● Available data:
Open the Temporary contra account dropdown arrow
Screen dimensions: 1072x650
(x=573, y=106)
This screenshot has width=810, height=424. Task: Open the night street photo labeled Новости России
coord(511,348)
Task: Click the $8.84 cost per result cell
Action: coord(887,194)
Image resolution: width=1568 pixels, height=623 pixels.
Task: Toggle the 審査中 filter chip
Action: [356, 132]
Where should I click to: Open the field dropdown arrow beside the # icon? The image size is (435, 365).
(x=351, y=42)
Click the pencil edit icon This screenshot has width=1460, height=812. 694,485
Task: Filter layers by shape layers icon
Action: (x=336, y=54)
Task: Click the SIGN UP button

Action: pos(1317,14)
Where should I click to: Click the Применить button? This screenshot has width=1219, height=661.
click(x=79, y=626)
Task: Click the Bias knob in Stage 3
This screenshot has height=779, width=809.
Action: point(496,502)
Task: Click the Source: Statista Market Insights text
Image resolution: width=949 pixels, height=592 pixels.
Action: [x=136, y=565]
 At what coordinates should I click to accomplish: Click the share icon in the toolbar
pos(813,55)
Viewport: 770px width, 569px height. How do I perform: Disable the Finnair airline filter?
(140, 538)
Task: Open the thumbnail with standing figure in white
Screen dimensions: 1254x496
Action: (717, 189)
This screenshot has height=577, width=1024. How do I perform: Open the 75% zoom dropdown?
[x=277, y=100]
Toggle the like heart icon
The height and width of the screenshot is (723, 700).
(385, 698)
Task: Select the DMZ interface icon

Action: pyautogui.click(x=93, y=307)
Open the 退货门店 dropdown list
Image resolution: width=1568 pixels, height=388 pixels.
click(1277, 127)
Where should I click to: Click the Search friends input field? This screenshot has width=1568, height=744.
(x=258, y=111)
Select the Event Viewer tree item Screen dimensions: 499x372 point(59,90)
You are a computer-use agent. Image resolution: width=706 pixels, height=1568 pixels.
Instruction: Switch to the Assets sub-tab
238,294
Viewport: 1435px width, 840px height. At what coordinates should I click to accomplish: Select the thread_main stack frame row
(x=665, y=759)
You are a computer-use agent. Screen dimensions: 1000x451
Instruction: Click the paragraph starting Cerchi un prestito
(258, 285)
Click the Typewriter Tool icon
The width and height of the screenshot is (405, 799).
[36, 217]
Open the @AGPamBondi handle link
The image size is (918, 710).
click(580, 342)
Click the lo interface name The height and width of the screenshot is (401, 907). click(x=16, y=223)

● Work instruction:
Reproduce every line of the material above that has the string "computer".

● Response to the task:
You are a computer-use agent. Image resolution: width=706 pixels, height=1568 pixels.
You are a computer-use agent. Screen dimensions: 1000x451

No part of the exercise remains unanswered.